● **TO DO**
Begin at the line below that has "The width and height of the screenshot is (1095, 799)." and stop after the line that has "786x707 pixels.". Please restate only those lines, word for word.

● **PROVIDED ENTRIES**
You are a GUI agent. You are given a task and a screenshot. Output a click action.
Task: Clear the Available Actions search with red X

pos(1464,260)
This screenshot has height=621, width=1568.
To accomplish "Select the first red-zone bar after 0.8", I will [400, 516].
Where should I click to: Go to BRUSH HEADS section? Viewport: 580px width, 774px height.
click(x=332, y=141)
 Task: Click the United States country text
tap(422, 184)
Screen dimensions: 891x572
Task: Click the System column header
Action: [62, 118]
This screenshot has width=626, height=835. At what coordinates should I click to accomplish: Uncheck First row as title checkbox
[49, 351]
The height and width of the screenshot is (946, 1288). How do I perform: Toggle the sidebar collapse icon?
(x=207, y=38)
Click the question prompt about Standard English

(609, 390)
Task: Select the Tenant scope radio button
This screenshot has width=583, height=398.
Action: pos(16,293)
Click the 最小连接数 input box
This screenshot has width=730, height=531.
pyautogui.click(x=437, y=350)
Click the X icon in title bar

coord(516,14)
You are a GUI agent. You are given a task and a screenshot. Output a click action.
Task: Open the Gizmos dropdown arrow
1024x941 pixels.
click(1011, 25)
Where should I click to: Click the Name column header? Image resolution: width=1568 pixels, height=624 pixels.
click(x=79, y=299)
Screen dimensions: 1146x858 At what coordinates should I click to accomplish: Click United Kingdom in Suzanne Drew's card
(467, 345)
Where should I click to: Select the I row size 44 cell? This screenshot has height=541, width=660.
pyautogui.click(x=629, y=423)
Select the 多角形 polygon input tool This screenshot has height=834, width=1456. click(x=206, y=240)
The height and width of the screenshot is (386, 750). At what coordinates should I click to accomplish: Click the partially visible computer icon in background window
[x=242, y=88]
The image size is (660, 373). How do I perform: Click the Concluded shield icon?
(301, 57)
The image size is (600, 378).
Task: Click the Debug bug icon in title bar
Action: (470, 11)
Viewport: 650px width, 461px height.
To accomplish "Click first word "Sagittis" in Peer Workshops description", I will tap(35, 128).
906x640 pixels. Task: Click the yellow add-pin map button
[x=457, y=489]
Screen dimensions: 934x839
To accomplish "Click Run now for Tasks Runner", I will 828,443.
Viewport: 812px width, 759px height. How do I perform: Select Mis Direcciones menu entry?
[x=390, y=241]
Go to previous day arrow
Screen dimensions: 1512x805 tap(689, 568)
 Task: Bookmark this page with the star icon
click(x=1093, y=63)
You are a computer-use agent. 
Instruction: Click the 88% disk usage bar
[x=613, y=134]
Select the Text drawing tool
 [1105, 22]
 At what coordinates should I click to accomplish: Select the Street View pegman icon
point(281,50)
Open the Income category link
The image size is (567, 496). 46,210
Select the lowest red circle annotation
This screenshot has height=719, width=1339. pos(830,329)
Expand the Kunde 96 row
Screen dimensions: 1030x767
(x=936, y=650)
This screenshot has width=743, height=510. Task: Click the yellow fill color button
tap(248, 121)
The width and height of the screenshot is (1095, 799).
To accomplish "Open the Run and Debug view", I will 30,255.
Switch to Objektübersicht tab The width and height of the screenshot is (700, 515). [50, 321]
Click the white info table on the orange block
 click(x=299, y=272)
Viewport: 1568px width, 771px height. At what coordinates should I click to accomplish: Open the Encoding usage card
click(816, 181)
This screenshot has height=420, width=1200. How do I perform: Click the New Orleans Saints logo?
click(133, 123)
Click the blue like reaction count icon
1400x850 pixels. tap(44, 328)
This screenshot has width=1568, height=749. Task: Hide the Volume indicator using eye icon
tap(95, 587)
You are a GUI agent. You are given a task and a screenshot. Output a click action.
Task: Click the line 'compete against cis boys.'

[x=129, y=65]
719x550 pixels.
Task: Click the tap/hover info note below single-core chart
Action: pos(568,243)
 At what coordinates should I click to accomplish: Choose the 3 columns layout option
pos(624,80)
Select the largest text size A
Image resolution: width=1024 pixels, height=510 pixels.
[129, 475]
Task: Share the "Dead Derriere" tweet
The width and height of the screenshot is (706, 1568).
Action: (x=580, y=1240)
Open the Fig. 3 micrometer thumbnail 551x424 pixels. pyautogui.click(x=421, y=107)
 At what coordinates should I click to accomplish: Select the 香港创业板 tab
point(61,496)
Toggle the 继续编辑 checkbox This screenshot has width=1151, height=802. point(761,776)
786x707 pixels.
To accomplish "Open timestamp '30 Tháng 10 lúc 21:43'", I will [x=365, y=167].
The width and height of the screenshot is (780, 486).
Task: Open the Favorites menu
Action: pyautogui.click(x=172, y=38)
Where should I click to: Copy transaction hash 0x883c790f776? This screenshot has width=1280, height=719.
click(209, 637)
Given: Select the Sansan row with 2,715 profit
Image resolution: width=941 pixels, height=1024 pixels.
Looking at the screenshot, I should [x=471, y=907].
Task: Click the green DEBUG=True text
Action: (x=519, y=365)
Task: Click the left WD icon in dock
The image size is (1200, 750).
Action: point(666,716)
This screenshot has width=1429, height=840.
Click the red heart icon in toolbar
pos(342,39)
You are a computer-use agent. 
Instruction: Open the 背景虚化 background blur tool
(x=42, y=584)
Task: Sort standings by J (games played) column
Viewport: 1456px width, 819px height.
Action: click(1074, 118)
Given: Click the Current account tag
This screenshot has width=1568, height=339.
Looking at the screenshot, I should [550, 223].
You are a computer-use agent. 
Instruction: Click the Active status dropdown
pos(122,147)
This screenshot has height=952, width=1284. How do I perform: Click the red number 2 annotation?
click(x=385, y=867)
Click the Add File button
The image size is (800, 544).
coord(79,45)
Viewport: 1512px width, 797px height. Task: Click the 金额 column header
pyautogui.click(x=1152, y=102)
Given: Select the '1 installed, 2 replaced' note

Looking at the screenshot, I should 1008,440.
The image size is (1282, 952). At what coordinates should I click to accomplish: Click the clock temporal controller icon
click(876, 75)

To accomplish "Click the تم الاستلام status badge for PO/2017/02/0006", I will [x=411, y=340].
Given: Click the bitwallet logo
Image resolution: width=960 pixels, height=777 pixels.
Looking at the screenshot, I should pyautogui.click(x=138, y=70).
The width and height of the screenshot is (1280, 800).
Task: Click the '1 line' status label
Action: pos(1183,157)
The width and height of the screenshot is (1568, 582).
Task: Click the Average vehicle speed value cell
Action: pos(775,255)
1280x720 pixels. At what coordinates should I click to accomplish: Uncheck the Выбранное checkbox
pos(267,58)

● **ANSWER BOX**
The width and height of the screenshot is (1095, 799).
To accomplish "Open the Run and Debug view", I will 30,255.
Switch to Objektübersicht tab The width and height of the screenshot is (700, 515). [50, 321]
Click the white info table on the orange block
 click(x=299, y=272)
Viewport: 1568px width, 771px height. At what coordinates should I click to accomplish: Open the Encoding usage card
click(816, 181)
This screenshot has height=420, width=1200. How do I perform: Click the New Orleans Saints logo?
click(133, 123)
Click the blue like reaction count icon
1400x850 pixels. tap(44, 328)
This screenshot has width=1568, height=749. Task: Hide the Volume indicator using eye icon
tap(95, 587)
You are a GUI agent. You are given a task and a screenshot. Output a click action.
Task: Click the line 'compete against cis boys.'

[x=129, y=65]
719x550 pixels.
Task: Click the tap/hover info note below single-core chart
Action: pos(568,243)
 At what coordinates should I click to accomplish: Choose the 3 columns layout option
pos(624,80)
Select the largest text size A
Image resolution: width=1024 pixels, height=510 pixels.
[129, 475]
Task: Share the "Dead Derriere" tweet
The width and height of the screenshot is (706, 1568).
Action: (x=580, y=1240)
Open the Fig. 3 micrometer thumbnail 551x424 pixels. pyautogui.click(x=421, y=107)
 At what coordinates should I click to accomplish: Select the 香港创业板 tab
point(61,496)
Toggle the 继续编辑 checkbox This screenshot has width=1151, height=802. point(761,776)
786x707 pixels.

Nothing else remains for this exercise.